If aggressive management fails to result in significant improvement, mechanical ventilation may be necessary. Patients who present with apnea or coma should be intubated immediately. Otherwise, if there is steady deterioration despite intensive therapy for asthma, intubation should occur semi-electively before acute respiratory arrest, because the procedure can be dangerous in patients with severe asthma given the high risk of barotrauma and cardiovascular collapse. Mechanical ventilation for patients with asthma is difficult because the severe airflow obstruction often leads to very high airway pressures, air trapping, and resultant barotrauma. The goal of mechanical ventilation for an intubated asthma patient is to maintain adequate oxygenation and ventilation with the least amount of barotrauma until other therapies become effective. Worsening hypercarbia following intubation is typical, and aggressive efforts to normalize blood gases may only lead to complications. Due to the severe airflow obstruction, these patients will require long inspiratory times to deliver a breath and long expiratory times to avoid air trapping. In general, the ventilator rate should be decreased until the expiratory time is long enough to allow emptying prior to the next machine breath. Ventilator rates of 8–12 breaths/min are typical initially. Either volume- or pressure-targeted modes of ventilation can be used effectively, although tidal volume and pressure limits should be closely monitored. As a patient moves toward extubation, a support mode of ventilation is useful, as the patient can set his or her own I-time and flow rate. Due to air trapping, patients can have significant auto-PEEP. The level of PEEP on the ventilator is usually set low (0–5 cm H2O) to minimize air trapping and high peak pressures. Isolated reports have noted patients who respond to greater PEEP, but these are exceptions.
These ventilator strategies and resulting hypercarbia typically are uncomfortable, requiring that patients be heavily sedated and often medically paralyzed.
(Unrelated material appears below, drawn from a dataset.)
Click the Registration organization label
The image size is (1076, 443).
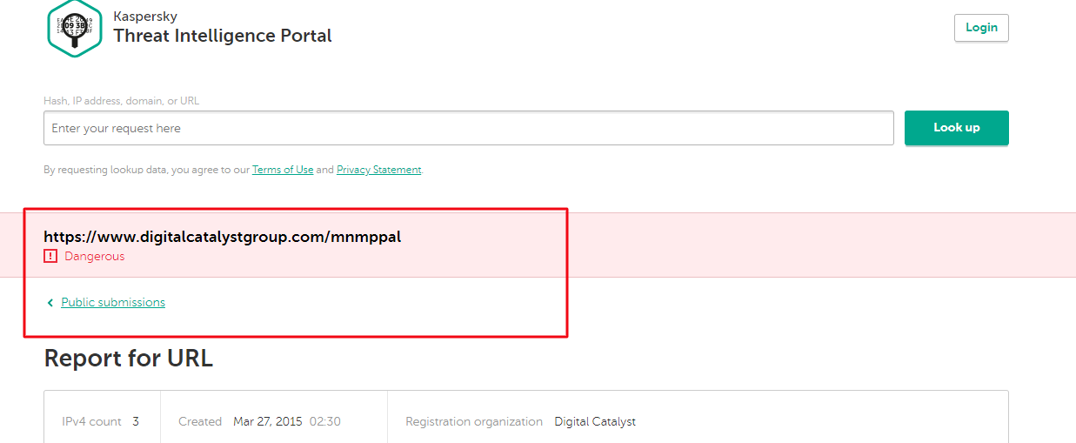[x=474, y=421]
Fentanyl and midazolam are good choices for sedation. Ketamine is a dissociative anesthetic that can be used to facilitate intubation and also as a sedative infusion for intubated patients. Ketamine has bronchodilatory properties, although it also increases bronchial secretions. Barbiturates should be avoided as well as morphine, both of which can increase histamine release and worsen bronchospasm. Most patients, at least initially, will also require neuromuscular blockade to optimize ventilation and minimize airway pressures. In intubated patients not responding to the preceding strategies, inhaled anesthetics, such as isoflurane, should be considered. These agents act not only as anesthetics but also cause airway smooth muscle relaxation; they must be used with caution, however, as they can also cause significant hypotension due to vasodilation and myocardial depression.
Prognosis
Status asthmaticus remains among the most common reasons for admission to the PICU. It is associated with a surprisingly high mortality rate (1%–3%), especially in patients with a previous PICU admission. As many as 75% of patients admitted to the PICU with life-threatening asthma flares will be readmitted with a future exacerbation, emphasizing the need for careful outpatient follow-up of this high-risk population.